WRITTEN TASK -
Write the next part of the review of the rev-cache documentation patch, picking up after its last line.

EXCERPTED TEXT -
+===+

A couple of minor nits here:

1. Documentation/rev-cache.txt should be
Documentation/git-rev-cache.txt, because it documents that command.

2. there are many whitespace errors:

wilber:~/src/git$ git am \[PATCH\ 1_5\]\ revision\ caching\
documentation\:\ man\ page\ and\ technical\ discussion.eml
Applying: revision caching documentation: man page and technical discussion
/home/samv/src/git/.git/rebase-apply/patch:15: trailing whitespace.
A front end for the rev-cache API is provided with the builtin utility
/home/samv/src/git/.git/rebase-apply/patch:16: trailing whitespace.
`rev-cache`.  It is mainly intended for cache slice generation and
maintenance,
/home/samv/src/git/.git/rebase-apply/patch:17: trailing whitespace.
but can also walk commits within a slice.  At the moment it is not
particularly
/home/samv/src/git/.git/rebase-apply/patch:34: trailing whitespace.
`\--stdin`:: Also read commit ids from stdin (seperated by newline,
`\--not`
/home/samv/src/git/.git/rebase-apply/patch:51: trailing whitespace.

+===+

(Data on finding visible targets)
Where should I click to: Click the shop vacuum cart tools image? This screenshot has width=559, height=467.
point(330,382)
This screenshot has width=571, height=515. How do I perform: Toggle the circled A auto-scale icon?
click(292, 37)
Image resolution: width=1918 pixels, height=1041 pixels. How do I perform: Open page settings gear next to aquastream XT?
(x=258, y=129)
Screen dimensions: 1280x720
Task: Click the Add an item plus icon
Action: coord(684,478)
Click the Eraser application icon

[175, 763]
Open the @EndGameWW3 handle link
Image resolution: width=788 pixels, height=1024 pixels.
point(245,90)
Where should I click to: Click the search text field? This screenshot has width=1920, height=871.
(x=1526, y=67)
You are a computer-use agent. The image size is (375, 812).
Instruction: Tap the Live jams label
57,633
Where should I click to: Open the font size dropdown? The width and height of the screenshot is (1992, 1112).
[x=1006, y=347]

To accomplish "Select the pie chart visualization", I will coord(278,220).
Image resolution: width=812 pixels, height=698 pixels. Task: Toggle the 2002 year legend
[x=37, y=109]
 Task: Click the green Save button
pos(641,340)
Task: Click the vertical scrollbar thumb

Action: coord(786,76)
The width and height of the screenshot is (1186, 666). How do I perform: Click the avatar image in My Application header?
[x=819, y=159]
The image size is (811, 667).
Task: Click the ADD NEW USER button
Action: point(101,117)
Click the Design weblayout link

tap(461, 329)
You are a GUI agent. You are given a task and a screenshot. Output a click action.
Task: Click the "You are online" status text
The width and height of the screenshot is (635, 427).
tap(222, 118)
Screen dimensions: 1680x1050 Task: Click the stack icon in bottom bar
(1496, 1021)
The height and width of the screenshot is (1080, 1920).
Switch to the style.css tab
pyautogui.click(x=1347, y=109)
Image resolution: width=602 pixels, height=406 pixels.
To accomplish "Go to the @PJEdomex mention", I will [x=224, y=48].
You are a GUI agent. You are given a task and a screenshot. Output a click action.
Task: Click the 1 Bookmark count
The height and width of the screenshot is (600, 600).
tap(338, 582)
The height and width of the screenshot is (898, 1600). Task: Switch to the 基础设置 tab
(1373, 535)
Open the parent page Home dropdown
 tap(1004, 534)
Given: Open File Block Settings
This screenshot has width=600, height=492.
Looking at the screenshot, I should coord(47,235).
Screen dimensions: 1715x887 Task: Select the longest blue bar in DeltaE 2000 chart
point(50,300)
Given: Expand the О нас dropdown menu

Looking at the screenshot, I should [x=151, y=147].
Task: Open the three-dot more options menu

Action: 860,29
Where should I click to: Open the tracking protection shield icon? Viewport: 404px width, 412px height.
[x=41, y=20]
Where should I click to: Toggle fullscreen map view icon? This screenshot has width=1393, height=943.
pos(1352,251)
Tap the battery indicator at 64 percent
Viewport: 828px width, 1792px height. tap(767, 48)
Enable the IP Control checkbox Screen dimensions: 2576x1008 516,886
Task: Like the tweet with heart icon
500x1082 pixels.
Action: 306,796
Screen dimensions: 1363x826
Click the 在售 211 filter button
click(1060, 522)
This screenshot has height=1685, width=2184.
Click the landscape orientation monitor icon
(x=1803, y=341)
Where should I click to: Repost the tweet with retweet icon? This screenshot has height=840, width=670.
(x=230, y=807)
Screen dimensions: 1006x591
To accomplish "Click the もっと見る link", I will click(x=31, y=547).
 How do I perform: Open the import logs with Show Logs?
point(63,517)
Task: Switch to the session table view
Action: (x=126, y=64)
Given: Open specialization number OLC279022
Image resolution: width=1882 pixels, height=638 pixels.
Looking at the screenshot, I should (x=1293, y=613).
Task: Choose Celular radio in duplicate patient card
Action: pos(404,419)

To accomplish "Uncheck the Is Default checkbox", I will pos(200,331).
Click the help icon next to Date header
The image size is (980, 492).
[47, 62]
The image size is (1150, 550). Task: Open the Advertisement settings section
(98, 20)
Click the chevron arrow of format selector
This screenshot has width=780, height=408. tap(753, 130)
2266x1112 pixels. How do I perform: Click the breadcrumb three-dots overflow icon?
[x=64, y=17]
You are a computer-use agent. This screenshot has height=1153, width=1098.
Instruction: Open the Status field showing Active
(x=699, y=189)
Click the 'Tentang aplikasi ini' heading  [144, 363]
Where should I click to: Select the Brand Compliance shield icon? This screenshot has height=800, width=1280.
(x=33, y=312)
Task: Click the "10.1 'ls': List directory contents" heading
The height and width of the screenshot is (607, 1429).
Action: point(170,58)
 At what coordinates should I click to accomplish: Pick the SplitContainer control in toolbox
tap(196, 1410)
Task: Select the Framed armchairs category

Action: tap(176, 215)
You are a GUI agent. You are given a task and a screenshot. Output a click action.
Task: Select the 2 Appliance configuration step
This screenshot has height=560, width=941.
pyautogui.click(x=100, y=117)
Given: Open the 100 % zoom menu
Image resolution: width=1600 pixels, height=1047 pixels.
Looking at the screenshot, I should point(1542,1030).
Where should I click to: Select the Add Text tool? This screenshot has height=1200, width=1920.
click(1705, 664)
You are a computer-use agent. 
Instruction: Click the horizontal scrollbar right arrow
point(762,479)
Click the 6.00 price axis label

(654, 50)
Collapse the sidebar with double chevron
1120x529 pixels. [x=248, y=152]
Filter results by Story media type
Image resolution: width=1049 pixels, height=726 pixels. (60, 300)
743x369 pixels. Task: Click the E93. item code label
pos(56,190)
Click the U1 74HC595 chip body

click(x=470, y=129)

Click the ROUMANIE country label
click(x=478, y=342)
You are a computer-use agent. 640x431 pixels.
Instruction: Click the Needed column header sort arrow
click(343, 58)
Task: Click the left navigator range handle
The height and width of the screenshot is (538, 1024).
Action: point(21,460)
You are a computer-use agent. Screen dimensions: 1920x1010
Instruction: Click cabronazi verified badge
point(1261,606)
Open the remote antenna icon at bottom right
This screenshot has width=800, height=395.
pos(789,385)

+===+

WRITTEN ANSWER -
`\--all`:: Include all objects in repository.  Will only traverse as of
cache
warning: squelched 166 whitespace errors
warning: 171 lines add whitespace errors.

Be sure to check the patch doesn't do that...

> diff --git a/Documentation/rev-cache.txt b/Documentation/rev-cache.txt
> new file mode 100755
> index 0000000..64bd051
> --- /dev/null
> +++ b/Documentation/rev-cache.txt
> @@ -0,0 +1,51 @@
> +rev-cache porcelain
> +===================
> +
> +A front end for the rev-cache API is provided with the builtin utility 
> +`rev-cache`.  It is mainly intended for cache slice generation and maintenance, 
> +but can also walk commits within a slice.  At the moment it is not particularly 
> +advanced, but is sufficient for repository administration.
>   

That last sentence is a bit unnecessarily self-doubting; "It currently
provides basic functionality" would be fine.

> +
> +It's general syntax is:
> +
> +`git-rev-cache COMMAND [options] [<commit-id>...]`
> +
> +With the commands:
>   

You should use the same structure and headings of this file as the other
man pages which are found under Documentation/git-*.txt

> +
> +`add`::
> +	Add revisions to the cache.  Reads commit ids from stdin, formatted as:
> +	`END END ... \--not START START ...`
>   

Really, it's reading a revision list; might be better to call it that. 
Can it accept the same options as git-rev-list here or just a list of
starting points/tips?  And "END" and "START" are still backwards to the
rest of git core!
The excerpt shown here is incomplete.